▶ Questions on the material:
• A. In the sitemap thread, which tool does the first reply suggest running on a Linux box?
• B. Translate this sentence from the sitemap thread into Spanish: "I want to extract all the locations from it (data between <loc> and </loc>)."
• C. Reproduce the part of the sitemap thread that begins at the words "grep -Po 'http(s?)://[^" and stops after the words "f = open('sitemap.xml','r')".

═══ Passage for review

6

Lets say I have a sitemap.xml file with this data:

<url>
<loc>http://domain.com/pag1</loc>
<lastmod>2012-08-25</lastmod>
<changefreq>weekly</changefreq>
<priority>0.9</priority>
</url>
<url>
<loc>http://domain.com/pag2</loc>
<lastmod>2012-08-25</lastmod>
<changefreq>weekly</changefreq>
<priority>0.9</priority>
</url>
<url>
<loc>http://domain.com/pag3</loc>
<lastmod>2012-08-25</lastmod>
<changefreq>weekly</changefreq>
<priority>0.9</priority>
</url>

I want to extract all the locations from it (data between <loc> and </loc>).

Sample output be like:

http://domain.com/pag1
http://domain.com/pag2
http://domain.com/pag3

How to do this?

6 Answers6

9

If you're on a Linux box or something with the grep tool, you can just run:

grep -Po 'http(s?)://[^ \"()\<>]*' sitemap.xml

bobmagoo
  • 844
2

You can use python script here

This script get any links started with http

import re

f = open('sitemap.xml','r')
res = f.readlines()
for d in res:
    data = re.findall('>(http:\/\/.+)<',d)

══════
═══ Input data

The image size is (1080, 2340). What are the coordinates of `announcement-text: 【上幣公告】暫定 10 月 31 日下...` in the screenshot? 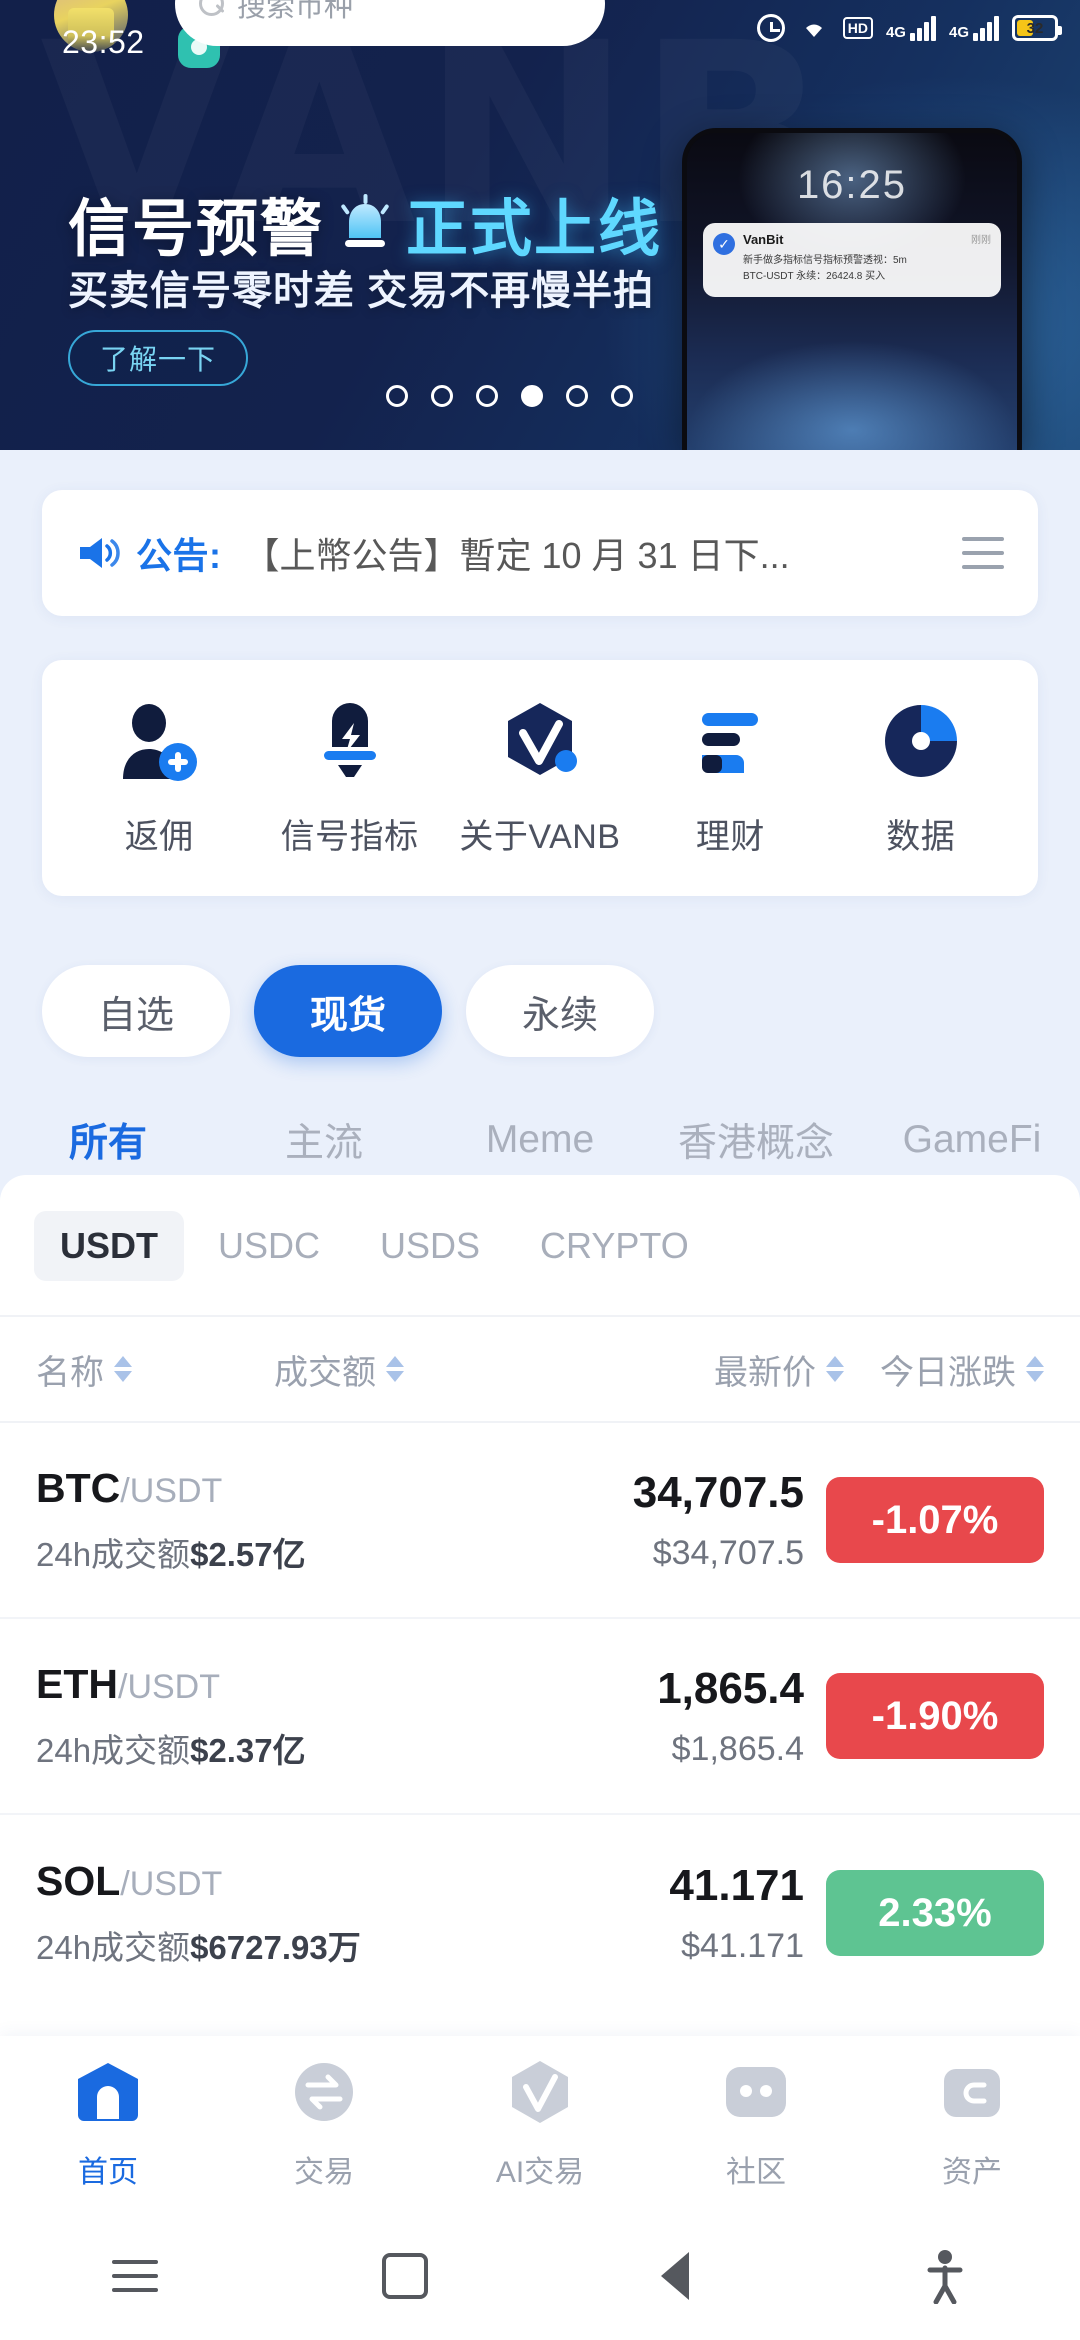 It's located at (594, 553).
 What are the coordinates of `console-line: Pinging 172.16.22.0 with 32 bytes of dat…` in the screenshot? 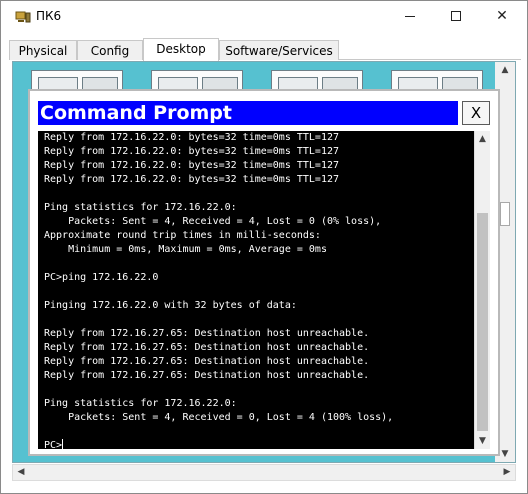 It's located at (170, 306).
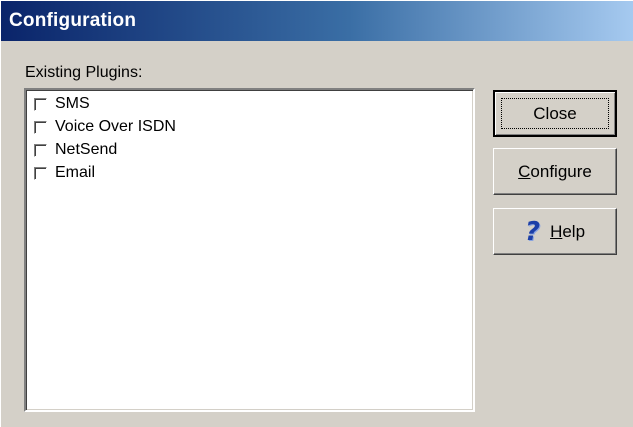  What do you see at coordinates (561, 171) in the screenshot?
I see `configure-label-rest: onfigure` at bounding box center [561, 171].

══════

▶ Answers to each task:
• A. grep

• B. Quiero extraer de él todas las ubicaciones (los datos entre <loc> y </loc>).

• C.
grep -Po 'http(s?)://[^ \"()\<>]*' sitemap.xml

bobmagoo
  • 844
2

You can use python script here

This script get any links started with http

import re

f = open('sitemap.xml','r')